■ **The data**:
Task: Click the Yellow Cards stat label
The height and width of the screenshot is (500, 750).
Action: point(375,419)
* * *
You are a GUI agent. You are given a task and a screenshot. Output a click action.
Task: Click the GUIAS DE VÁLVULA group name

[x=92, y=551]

■ **Required task**:
Put the lines from the one containing "Task: Click the Yellow Cards stat label" to the one containing "Action: point(375,419)" into a Markdown table headed Row and Line, numbering each row and skipping blank lines.

■ **Final result**:
| Row | Line |
|---|---|
| 1 | Task: Click the Yellow Cards stat label |
| 2 | The height and width of the screenshot is (500, 750). |
| 3 | Action: point(375,419) |